Restate word for word the lines of the material below, from the line with "Task: Click the word" to the line with "Click the grayed-out", both lines included, and no others.

Data provided:
BEGIN

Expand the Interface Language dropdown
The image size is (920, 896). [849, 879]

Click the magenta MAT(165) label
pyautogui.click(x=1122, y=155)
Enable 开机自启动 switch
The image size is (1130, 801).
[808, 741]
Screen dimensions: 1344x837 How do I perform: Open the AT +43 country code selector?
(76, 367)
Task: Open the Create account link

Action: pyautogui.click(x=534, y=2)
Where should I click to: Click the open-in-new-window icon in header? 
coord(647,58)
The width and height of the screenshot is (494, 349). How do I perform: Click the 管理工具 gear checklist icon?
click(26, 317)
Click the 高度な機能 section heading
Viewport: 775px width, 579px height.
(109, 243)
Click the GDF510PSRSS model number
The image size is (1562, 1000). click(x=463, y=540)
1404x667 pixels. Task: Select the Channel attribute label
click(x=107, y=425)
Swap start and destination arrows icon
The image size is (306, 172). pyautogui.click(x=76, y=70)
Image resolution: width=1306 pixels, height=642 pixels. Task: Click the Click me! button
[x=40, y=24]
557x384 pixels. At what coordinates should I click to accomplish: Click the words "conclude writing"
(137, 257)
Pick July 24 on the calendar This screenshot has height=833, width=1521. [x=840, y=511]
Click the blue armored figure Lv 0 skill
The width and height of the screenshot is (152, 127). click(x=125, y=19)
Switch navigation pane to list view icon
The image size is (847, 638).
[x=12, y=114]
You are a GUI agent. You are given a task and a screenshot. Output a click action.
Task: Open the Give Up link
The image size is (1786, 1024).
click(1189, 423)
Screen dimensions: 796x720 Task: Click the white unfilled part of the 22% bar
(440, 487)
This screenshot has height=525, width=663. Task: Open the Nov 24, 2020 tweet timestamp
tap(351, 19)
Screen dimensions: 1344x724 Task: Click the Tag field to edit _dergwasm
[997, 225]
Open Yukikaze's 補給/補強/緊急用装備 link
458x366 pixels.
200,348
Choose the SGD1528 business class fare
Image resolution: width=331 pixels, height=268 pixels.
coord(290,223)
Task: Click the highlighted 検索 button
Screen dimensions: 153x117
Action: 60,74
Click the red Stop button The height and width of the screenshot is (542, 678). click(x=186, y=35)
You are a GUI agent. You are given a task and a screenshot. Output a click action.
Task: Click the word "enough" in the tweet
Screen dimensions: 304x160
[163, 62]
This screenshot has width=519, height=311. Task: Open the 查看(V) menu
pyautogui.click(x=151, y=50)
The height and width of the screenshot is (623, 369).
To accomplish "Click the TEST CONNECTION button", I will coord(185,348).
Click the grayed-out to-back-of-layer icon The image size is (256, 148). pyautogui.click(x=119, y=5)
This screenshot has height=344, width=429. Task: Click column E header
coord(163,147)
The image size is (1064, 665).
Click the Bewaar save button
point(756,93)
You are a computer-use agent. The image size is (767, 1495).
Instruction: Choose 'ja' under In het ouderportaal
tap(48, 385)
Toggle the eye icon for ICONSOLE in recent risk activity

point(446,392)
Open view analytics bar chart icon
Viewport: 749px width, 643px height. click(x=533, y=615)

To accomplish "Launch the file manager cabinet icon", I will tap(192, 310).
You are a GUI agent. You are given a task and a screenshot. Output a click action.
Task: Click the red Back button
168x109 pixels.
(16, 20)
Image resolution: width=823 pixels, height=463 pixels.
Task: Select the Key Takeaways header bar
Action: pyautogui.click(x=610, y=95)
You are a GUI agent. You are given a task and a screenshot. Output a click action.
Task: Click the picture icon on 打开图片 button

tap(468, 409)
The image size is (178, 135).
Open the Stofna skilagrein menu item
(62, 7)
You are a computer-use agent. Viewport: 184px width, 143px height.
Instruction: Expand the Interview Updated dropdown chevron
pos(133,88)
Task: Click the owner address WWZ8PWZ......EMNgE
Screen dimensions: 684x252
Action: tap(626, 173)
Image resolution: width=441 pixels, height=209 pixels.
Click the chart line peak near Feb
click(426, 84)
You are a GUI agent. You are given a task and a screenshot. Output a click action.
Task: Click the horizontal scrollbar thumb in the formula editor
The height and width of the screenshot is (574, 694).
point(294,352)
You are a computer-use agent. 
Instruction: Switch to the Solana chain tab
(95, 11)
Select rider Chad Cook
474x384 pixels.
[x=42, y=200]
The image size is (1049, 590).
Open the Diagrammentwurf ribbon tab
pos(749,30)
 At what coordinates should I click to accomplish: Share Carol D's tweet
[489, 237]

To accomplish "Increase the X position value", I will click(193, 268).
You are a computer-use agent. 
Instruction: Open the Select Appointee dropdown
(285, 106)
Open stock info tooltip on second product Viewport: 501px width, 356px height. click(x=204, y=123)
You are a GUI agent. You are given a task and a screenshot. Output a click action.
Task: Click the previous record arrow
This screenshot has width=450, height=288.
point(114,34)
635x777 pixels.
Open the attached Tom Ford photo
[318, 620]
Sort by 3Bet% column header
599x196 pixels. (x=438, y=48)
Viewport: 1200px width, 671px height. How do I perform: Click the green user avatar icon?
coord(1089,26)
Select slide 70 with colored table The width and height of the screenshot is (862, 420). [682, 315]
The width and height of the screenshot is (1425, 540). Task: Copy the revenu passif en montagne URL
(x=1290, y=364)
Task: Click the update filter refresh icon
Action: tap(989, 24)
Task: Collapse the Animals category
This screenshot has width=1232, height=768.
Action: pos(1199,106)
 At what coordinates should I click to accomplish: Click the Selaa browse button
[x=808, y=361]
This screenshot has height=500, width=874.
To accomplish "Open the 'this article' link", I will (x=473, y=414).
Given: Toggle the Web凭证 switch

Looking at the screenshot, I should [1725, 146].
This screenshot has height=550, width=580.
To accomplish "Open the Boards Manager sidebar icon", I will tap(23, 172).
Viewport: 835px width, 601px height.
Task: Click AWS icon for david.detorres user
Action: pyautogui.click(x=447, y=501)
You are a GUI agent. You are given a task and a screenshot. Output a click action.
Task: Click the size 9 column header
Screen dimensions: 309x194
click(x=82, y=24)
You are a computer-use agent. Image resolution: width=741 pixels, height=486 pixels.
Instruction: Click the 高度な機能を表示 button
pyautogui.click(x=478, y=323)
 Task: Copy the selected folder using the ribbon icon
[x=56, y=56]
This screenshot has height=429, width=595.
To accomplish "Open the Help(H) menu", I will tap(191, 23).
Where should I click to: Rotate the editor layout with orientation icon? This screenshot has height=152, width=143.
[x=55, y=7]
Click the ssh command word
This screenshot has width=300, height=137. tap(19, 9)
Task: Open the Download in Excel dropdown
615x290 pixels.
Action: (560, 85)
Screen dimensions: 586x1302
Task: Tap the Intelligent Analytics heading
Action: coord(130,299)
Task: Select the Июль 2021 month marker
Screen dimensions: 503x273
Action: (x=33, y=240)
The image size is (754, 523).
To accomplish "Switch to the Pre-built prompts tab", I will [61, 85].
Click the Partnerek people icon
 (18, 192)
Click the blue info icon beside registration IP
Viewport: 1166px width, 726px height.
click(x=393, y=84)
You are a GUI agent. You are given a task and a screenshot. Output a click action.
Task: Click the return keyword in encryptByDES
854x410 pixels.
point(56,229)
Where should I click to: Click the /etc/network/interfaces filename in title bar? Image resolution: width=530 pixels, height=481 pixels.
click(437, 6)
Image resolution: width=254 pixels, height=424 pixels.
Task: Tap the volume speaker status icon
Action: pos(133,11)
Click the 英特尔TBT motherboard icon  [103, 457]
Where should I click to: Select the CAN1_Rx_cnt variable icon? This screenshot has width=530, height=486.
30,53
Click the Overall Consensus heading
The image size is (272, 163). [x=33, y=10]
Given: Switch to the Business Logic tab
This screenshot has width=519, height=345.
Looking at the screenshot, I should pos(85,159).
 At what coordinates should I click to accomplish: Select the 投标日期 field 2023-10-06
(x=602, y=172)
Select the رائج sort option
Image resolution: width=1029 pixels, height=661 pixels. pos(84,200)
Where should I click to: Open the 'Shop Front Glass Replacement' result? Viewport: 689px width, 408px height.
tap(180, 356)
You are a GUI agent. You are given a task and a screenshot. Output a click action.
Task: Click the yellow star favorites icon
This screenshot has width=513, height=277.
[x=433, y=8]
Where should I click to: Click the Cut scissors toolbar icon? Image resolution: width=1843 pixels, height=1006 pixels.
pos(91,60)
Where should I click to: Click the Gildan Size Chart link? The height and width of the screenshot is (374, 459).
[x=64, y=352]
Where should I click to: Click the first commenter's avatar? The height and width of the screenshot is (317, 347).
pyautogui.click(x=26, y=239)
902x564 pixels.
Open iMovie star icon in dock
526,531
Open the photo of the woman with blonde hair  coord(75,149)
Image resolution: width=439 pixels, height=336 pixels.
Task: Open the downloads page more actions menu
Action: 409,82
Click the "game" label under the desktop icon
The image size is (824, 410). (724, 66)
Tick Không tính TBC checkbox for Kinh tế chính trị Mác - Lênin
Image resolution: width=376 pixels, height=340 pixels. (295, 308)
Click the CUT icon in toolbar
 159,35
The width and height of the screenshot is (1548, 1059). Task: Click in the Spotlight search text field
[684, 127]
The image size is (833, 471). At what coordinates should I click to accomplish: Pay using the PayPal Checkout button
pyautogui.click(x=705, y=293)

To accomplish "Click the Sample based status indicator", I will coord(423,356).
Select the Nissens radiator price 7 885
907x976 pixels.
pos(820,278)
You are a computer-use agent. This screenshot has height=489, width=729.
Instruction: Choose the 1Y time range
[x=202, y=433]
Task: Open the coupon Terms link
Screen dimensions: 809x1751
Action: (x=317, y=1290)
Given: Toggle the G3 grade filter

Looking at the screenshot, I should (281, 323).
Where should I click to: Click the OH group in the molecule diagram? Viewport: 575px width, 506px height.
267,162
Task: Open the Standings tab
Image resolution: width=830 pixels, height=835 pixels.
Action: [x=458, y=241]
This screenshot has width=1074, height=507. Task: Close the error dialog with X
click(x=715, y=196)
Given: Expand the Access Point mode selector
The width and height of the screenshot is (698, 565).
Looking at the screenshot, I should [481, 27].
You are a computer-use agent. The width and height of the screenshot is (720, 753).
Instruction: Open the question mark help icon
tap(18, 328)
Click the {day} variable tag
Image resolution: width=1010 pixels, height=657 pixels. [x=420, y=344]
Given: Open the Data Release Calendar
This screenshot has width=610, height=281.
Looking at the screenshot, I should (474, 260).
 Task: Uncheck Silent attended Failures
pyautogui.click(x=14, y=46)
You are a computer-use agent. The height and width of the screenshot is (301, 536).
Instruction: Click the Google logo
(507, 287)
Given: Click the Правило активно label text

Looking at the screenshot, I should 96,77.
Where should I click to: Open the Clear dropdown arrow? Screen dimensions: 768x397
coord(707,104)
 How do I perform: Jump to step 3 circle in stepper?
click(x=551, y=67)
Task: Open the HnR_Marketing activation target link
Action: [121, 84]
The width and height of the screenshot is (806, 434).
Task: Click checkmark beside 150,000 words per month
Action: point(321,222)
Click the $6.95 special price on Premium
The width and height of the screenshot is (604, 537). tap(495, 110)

END

Reply:
Task: Click the word "enough" in the tweet
Screen dimensions: 304x160
[163, 62]
This screenshot has width=519, height=311. Task: Open the 查看(V) menu
pyautogui.click(x=151, y=50)
The height and width of the screenshot is (623, 369).
To accomplish "Click the TEST CONNECTION button", I will coord(185,348).
Click the grayed-out to-back-of-layer icon The image size is (256, 148). pyautogui.click(x=119, y=5)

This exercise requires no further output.